Mudappallur  is a village in the Palakkad district of the state of Kerala in India. It is a small locality comes under the Vandazhi-II village, Alathur Taluk. Mudappallur's Postal Index Number is 678705.

Location 
Mudappallur is situated in State Highway 58 (SH 58) is a State Highway in Kerala, India that starts in Vadakkancherry and ends in Pollachi. Mudappallur is located 5 km away from Vadakkencherry and 10 km from Alathur. Mangalam Dam is 10 km nearer to this area which is a place of tourist interest. Nelliambathy, the tourist hill station, is 38 km from Mudappallur.

Educational institutions 
Government High School, NSS UP School and lions college of science are the three institute of this place.

Temples 
The two important temples of the village are Azhikulangara Bhagavathi temple and Lord Shiva temple.
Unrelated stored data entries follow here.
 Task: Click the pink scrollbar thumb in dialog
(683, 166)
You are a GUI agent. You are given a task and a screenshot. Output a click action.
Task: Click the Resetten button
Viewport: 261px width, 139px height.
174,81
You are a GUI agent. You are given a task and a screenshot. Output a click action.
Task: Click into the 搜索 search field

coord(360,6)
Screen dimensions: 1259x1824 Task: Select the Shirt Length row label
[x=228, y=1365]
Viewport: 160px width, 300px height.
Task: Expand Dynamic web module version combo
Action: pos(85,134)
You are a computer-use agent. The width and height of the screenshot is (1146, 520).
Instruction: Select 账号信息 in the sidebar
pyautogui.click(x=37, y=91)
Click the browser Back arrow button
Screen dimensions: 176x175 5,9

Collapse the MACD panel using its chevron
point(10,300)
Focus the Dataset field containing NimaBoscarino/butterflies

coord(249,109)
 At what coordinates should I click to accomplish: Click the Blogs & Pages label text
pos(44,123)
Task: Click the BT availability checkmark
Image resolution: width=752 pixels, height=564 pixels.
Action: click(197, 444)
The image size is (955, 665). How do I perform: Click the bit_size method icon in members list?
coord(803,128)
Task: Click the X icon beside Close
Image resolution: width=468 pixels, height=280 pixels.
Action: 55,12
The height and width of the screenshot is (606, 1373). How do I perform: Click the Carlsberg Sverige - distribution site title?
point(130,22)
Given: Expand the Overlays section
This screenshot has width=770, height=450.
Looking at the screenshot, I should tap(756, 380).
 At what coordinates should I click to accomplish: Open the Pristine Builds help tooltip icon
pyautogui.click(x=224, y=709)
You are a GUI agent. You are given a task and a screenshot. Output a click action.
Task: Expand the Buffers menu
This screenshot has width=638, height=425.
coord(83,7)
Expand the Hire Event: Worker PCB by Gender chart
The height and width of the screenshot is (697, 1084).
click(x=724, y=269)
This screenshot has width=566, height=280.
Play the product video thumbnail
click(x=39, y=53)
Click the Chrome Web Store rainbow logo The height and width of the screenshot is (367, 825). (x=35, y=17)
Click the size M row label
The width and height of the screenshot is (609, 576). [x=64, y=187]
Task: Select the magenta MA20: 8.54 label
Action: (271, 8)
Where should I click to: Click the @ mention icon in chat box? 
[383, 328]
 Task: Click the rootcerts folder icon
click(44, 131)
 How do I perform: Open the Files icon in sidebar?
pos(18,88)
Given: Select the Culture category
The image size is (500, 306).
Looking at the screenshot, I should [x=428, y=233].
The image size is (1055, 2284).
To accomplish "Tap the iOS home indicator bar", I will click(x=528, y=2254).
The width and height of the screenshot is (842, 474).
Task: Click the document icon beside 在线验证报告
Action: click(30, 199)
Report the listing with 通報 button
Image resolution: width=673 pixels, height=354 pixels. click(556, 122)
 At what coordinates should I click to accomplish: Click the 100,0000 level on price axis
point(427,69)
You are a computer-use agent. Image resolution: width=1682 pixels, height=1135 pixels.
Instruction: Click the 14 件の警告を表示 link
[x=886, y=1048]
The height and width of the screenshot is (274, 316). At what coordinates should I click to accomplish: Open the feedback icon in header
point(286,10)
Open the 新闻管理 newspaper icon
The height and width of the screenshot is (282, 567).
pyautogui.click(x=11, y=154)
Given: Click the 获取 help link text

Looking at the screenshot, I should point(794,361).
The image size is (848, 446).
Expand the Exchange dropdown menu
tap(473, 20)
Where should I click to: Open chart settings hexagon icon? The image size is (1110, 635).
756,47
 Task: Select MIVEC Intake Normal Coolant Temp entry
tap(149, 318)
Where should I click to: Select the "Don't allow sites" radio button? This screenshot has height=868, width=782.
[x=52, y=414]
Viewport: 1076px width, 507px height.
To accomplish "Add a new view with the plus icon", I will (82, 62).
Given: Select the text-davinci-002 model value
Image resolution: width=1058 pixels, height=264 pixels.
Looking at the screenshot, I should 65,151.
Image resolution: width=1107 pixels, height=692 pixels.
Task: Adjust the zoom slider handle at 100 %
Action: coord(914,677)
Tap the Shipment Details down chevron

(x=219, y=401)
Sree cheerumba Baghavathy temple at Payyaroad, Sree Cheermba Kavu, Kunnu parambu, Sree Subramanyan temple, Panthaparambu, Sree Angala Parameswari Temple, Manalodi, Panthaparambu, Sree Mariyamman temple, Manalodi and Mathur are other temples at Mudappallur.

Festival 

Mudappallur Vela: 
Mudappallur vela or Azhikulangara Bhagavathi vela celebrated on 22 May of each year.
Fireworks, Panchavadhyam, Chenda melam are the main attractions of the festival. Sree Sastha from Lord Shiva temple visiting Bagavathy is the myth of the festival

Mosques 
Mudappallur has two mosques, Salafi Masjid operated by Kerala Nadvathul Mujahideen and a Sunnathu Jam'ath Masjid operated by Samastha Kerala Jamiyyathul Ulama.